What’s Next for Malaysian Authoritarianism?

These results only barely begin to scratch the surface of GE13—the results of state elections held in 12 of the 13 Malaysian states should be particularly illuminating—but they drive home two key points. First, UMNO’s dominance of the BN coalition is complete on the peninsula, but its ability to construct a parliamentary majority depends critically on votes from East Malaysia. Second, and just as important, is the nearly complete failure of the non-Malay parties on the peninsula.

Before all the votes were even counted, allegations of ballot stuffing, “phantom voters,” and other irregularities flew. Anwar tweeted that the PR had won the election outright, and held a press conference to present evidence of voter fraud (in that tweet, #ubah is Malay for “change”). Many other observers have also concluded that the vote marred by fraud. Irregularities are nothing new for close-fought Malaysian elections. But they lead to further skepticism that the ruling coalition can claim to have prevailed in a democratic election, even one held under the laws that the government itself wrote.

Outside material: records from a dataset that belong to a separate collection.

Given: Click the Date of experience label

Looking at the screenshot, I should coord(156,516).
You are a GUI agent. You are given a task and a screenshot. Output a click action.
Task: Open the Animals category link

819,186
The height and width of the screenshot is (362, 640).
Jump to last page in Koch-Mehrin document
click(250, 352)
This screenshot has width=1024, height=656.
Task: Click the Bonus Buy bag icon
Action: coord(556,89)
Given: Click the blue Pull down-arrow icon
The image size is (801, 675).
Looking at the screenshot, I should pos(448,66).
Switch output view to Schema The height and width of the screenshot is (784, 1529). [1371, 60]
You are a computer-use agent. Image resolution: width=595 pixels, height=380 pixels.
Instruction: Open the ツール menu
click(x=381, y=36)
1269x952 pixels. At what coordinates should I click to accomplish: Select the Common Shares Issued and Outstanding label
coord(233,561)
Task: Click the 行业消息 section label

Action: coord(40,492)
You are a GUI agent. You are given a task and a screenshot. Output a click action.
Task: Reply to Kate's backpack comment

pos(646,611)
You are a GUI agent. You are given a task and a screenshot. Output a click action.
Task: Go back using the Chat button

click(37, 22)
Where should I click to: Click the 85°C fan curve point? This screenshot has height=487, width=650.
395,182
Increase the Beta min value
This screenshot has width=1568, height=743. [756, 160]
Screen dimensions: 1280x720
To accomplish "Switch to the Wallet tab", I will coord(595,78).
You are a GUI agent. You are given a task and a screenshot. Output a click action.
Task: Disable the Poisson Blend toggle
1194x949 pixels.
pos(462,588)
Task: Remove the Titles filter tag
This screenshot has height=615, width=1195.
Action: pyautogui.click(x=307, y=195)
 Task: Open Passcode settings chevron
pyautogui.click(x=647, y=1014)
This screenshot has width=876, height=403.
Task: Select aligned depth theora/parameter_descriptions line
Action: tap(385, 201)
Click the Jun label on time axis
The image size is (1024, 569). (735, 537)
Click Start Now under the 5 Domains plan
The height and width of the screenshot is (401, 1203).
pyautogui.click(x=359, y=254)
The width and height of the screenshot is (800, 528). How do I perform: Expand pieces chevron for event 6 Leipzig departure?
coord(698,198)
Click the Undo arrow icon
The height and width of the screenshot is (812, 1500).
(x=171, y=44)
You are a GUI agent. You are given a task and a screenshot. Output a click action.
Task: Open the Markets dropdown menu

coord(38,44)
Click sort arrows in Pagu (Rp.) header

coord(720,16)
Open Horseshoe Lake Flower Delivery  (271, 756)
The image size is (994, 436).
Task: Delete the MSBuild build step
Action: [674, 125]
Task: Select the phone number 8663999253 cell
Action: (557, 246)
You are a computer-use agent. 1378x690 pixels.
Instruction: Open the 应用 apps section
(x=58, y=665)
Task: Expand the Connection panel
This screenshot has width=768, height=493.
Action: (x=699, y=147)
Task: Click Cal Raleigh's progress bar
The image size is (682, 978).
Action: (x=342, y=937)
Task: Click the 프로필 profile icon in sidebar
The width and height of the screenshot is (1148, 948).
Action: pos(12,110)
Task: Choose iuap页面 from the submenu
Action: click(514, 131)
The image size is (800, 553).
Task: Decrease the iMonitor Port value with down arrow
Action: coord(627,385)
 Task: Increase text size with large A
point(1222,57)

The broader issue now confronting Malaysia is how the two coalitions will react. The DAP is now the largest party in the PR’s parliamentary bloc, and the results for PAS and PKR are troubling, for they—not DAP—are most likely to draw Malay votes. The future for Anwar Ibrahim is uncertain. He has been counted out many times before, but his PKR has had a dismal showing in precisely those districts where PKR tried hardest to unseat UMNO. Without the pluralist PKR and Anwar’s dynamic leadership, it is unclear how a largely Chinese social democratic party and an Islamist party can remain in the same coalition. The best hope for PR is that PKR will continue to build a pan-ethnic support base, and that it will target heavily Malay districts and East Malaysian districts for future growth.

Within the BN, UMNO is now more dominant than it has ever been: it holds 88 of the 133 seats in the BN’s parliamentary bloc, with the remaining 45 divided among 10 different parties. Yet even with this, the BN does not have the two-thirds majority to which its leaders have been accustomed. Prime Minister Najib Tun Razak, who is also the President of UMNO (like every Prime Minister in Malaysian history has been), may actually face a challenge to his leadership from within UMNO. More broadly, the BN needs to think about the future of the parties other than UMNO. If the coalition cannot find a credible vehicle for representing non-Malay interests on the peninsula, this bodes poorly for the Malaysia’s future.

The popular reaction to the election results has been contentious as well. Anwar and others called for Malaysians to wear black to protest the outcome. There has also been much talk of the results as a tsunami Cina (Chinese tsunami). Opinion leaders have used language that many Malaysians consider to be dangerously provocative. For example, the staunchly pro-Malay and UMNO link newspaper Utusan Malaysia led with the headline Apa lagi Cina mahu? (“What else do the Chinese want?”). UMNO hardliner Mohd Ali Rustam was quoted as saying Keputusan kali ini membuktikan kaum Cina langsung tidak menghargai kerajaan, mereka hanya hendak ubah sahaja tanpa fikirkan kesannya, tidak fikir apa yang telah kita buat selama ini (“These results prove that the Chinese community simply does not value the government, they only want change without thinking about its consequences, without thinking about what all of us have been doing for all this time.”)

Malaysians are sensitive about such statements for good reason, as the specter of the 1969 post-election riots haunts public discourse. The deeper question for Malaysia, though, is not whether or not ethnicity predicts vote choice. On that, the evidence is clear. The deeper question is whether it is possible for the BN to represent non-Malay interests in peninsular Malaysia in the way that the DAP and (to a lesser extent) PKR promise to. If not, then elections will continue on their present path, perhaps even evolving into simple contests between ethnic groups rather than among coalitions that at least claim to represent all Malaysians. Even if bumiputeras form a numerical majority, and even if the BN has long exploited ethnic cleavages as part of its electoral strategy, very few Malaysians believe that more ethnic politics is the recipe for stability or prosperity.